一つ目。純粋な心の持ち主は、おそらくこのあだ名の理由を『先輩に見間違うほどな体つきや、同級生とは思えないどっしりとした心構え』などと考え、ほかの同級生と比べてしっかりとした人物を思い浮かべたのではないだろうか。
もしそういう人物を想像した人は、どうかこれからも、今までと変わらない、清廉潔白なそのままの生活を送ってほしい。
さて、では二つ目。きっと、俺みたいなろくでなしはあだ名の理由をこのように考えたことだろう。
『ああ、こいつダブったな』と。
とても鋭い観察眼だと思う。君は様々な視点から物事を観察できる素晴らしい人物だ。どうかこれからも、その能力を用いて人生を謳歌してもらいたい。

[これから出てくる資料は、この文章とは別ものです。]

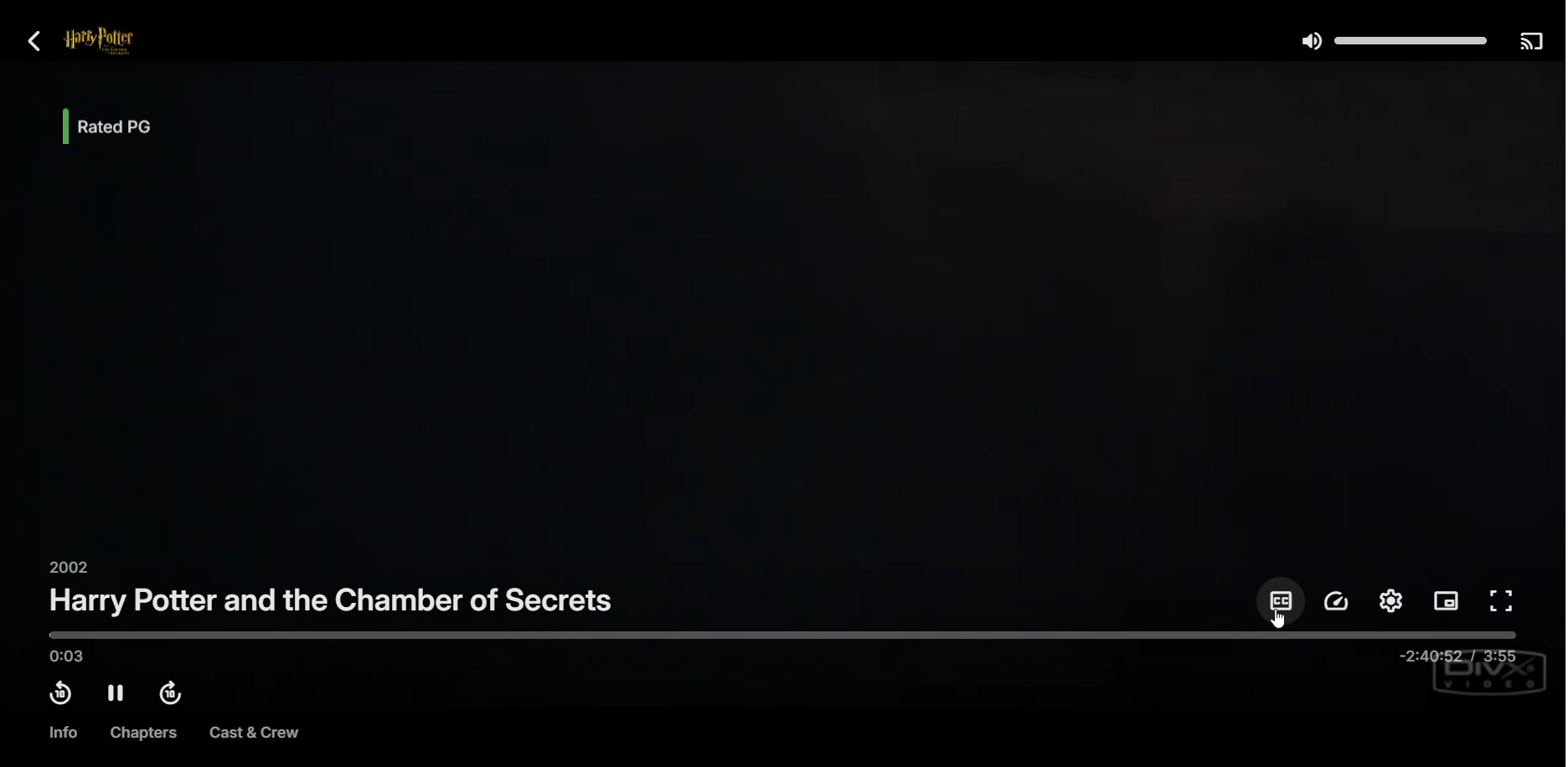  I want to click on Movie Title, so click(333, 600).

.........とまあ、冗談はこれくらいにしておいてだ。多分、『先輩』というあだ名から想像できる人物と言えばこの二つくらいのものだろう。
え、俺はどっちの方なのかって?
そりゃあ、どこをとってもパーフェクトと言われた俺ともなれば、『先輩』どころか『人生の先輩』なんて呼ばれたりして————
「————せ・ん・ぱ・い! 聞いてるんですか? そんなことだとまた留年して、私の方が学年が上になっちゃいますよ?」
............すみませんでした。小生、どこをとっても最底辺な高校一年生(二回目)でございます。とは思いながらも、俺とて微小ながらプライドは存在する。こう好き勝手言われてばかりではいられないと、これまでずっと一の字に結んでいた口を開く。

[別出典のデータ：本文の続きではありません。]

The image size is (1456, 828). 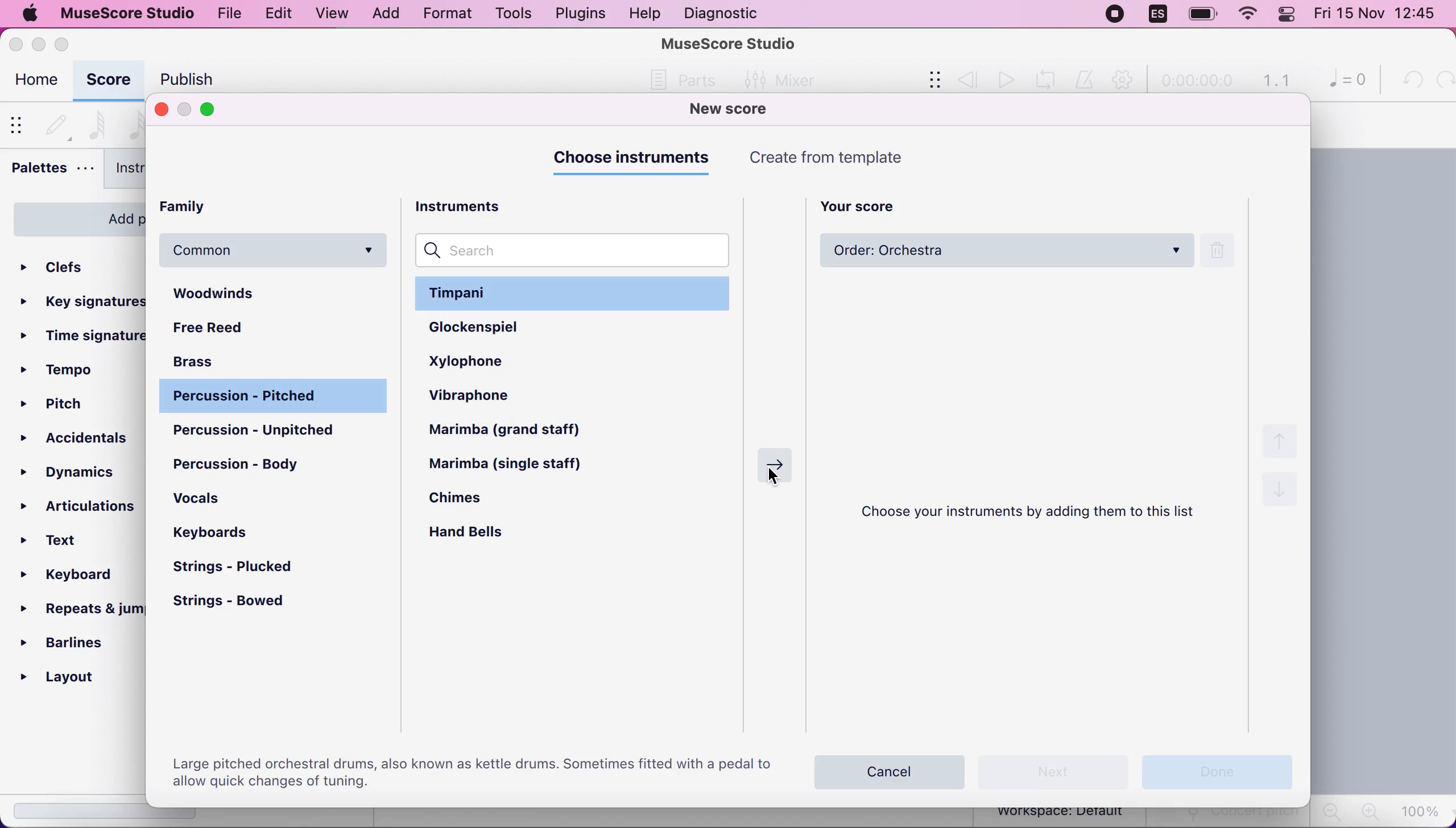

「あのなあ、別に俺だってやりたくて二回目の一年生をやってるわけじゃねえんだよ」
「......大抵の留年した人はそう言うと思いますケド。というか、好きで留年するってどんな状況なんです?」
「いやそういうことじゃなくてな。.........てか、お前にも前に話しただろ? 俺がこうなった理由ってのは」
「ええ、そうでしたっけ? センパイって無駄なことだけは覚えてるんですね」
「ああ言えばこう言うよなお前って」
「えへへぇ。それほどでも~」
「褒めてねえっつうの」
そう適当に返答しながら、俺は小さくため息を漏らす。
そのついでに、俺はこいつとの会話から逃れようと、ふと、外のグラウンドから聞こえてきた声々に目を向けた。そこでは、二年次の証である赤色の模様が入った体操服を着た数十人の男子生徒が、楽しそうにサッカーをプレイしている。俺はそれを、羨みや嫉妬などの感情を孕ませた眼差しで眺めた。

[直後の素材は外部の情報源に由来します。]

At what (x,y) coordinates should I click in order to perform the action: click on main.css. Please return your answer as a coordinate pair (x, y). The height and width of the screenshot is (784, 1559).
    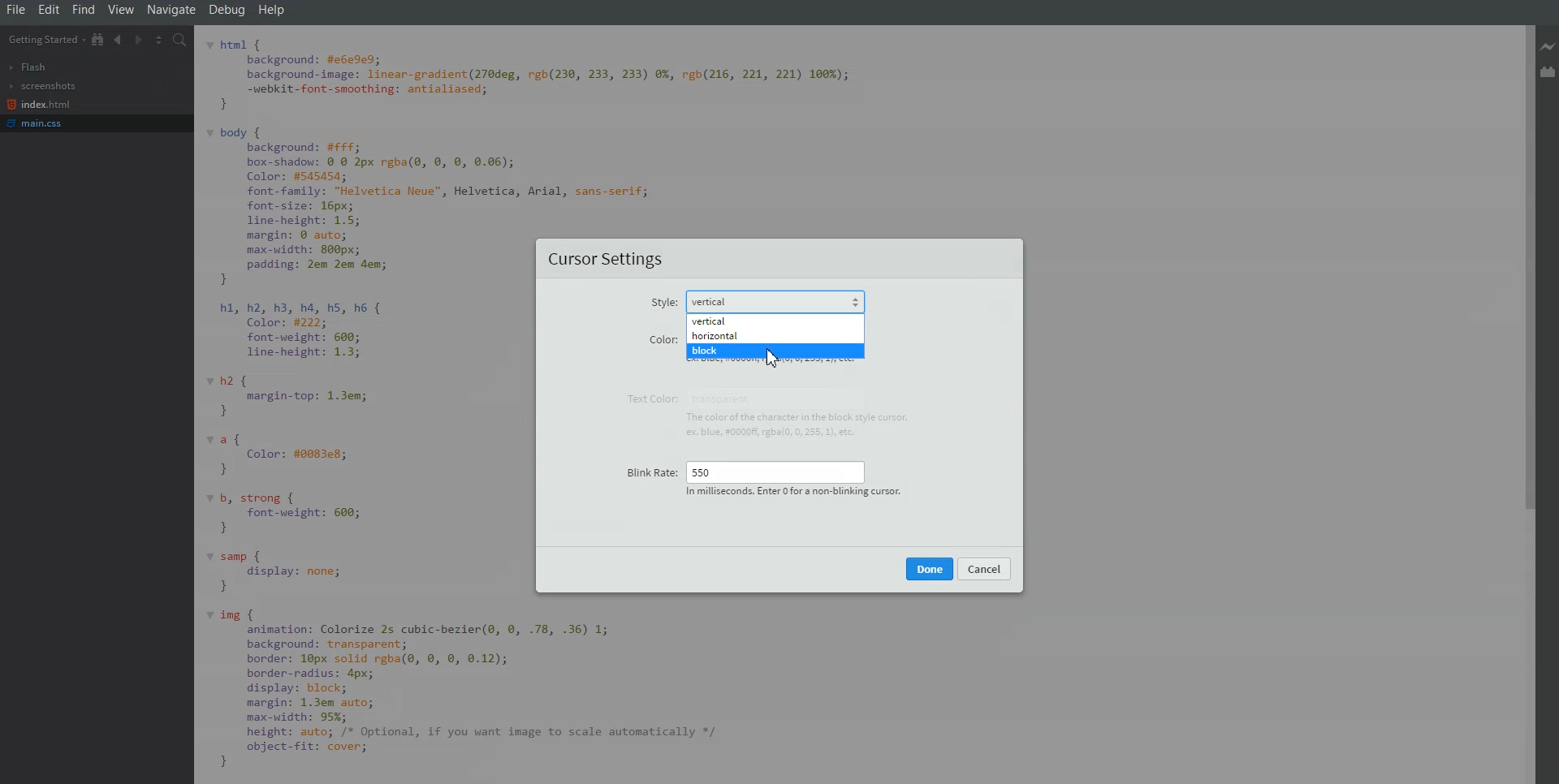
    Looking at the image, I should click on (40, 123).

どうしてこんなことになったのだろうと、本当に今更ながら後悔の渦に呑まれる。
「......? 何見てるんです?」
俺の視線を追いかけるようにして、目の前に立つクラスメイト、櫻田詩乃はグラウンドに目を向けた。
すると彼女は、数秒外を眺めていたかと思うと、何かを思いついたかのようにこちらを向き、俺に対してこう提案をしてきた。
「そうだセンパイ、今日放課後時間あります?」
「......今度はいったい何を企んでいるんだよ。というか、今日はダメだ。勉強もしなけりゃならないし、積みゲーもそろそろ消化しないと部屋がやばいし」
積みゲーはともかく、勉強なんぞは家でやる気もなく真っ赤な嘘であるのだが、正直、櫻田の企みに付き合うぐらいなら嘘つきにでもなったほうがましだ。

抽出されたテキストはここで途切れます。